____ AVAILABLE DATA

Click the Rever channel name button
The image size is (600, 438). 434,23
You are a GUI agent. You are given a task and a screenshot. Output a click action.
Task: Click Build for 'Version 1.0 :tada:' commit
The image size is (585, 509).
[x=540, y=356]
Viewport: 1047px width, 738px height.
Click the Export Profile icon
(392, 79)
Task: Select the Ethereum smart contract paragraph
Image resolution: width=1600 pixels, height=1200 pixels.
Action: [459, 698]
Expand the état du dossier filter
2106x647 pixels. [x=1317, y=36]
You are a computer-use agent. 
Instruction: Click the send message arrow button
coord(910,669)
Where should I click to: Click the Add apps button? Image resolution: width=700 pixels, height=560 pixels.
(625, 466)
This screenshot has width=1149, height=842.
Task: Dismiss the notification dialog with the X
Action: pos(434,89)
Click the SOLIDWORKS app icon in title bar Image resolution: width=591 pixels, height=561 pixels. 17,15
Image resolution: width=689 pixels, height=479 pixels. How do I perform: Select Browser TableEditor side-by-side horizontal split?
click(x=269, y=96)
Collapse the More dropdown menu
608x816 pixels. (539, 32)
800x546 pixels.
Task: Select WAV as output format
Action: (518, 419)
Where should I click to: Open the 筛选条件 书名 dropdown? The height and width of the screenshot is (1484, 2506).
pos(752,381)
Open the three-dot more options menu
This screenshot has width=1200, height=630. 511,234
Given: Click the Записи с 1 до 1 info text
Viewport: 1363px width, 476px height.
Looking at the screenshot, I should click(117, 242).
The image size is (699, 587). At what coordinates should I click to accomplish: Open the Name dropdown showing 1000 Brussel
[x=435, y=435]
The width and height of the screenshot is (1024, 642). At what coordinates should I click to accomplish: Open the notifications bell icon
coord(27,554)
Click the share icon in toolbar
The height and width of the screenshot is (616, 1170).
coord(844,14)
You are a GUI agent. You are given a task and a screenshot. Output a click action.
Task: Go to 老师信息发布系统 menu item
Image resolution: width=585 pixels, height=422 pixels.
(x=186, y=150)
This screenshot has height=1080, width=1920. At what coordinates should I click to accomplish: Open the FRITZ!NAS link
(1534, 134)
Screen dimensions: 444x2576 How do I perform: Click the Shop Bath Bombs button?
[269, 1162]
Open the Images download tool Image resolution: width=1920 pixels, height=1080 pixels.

________

■ **TASK DETAILS**
Copy out the data again, requests included, from the line containing "This screenshot has height=1080, width=1920." through the end of the data, both ends included. Move every coordinate in the answers by adding -106 to each number, and leave all other numbers as they are.

■ **ANSWER TO THIS PROBLEM**
This screenshot has height=1080, width=1920. At what coordinates should I click to accomplish: Open the FRITZ!NAS link
(1428, 28)
Screen dimensions: 444x2576 How do I perform: Click the Shop Bath Bombs button?
[163, 1056]
Open the Images download tool Image resolution: width=1920 pixels, height=1080 pixels.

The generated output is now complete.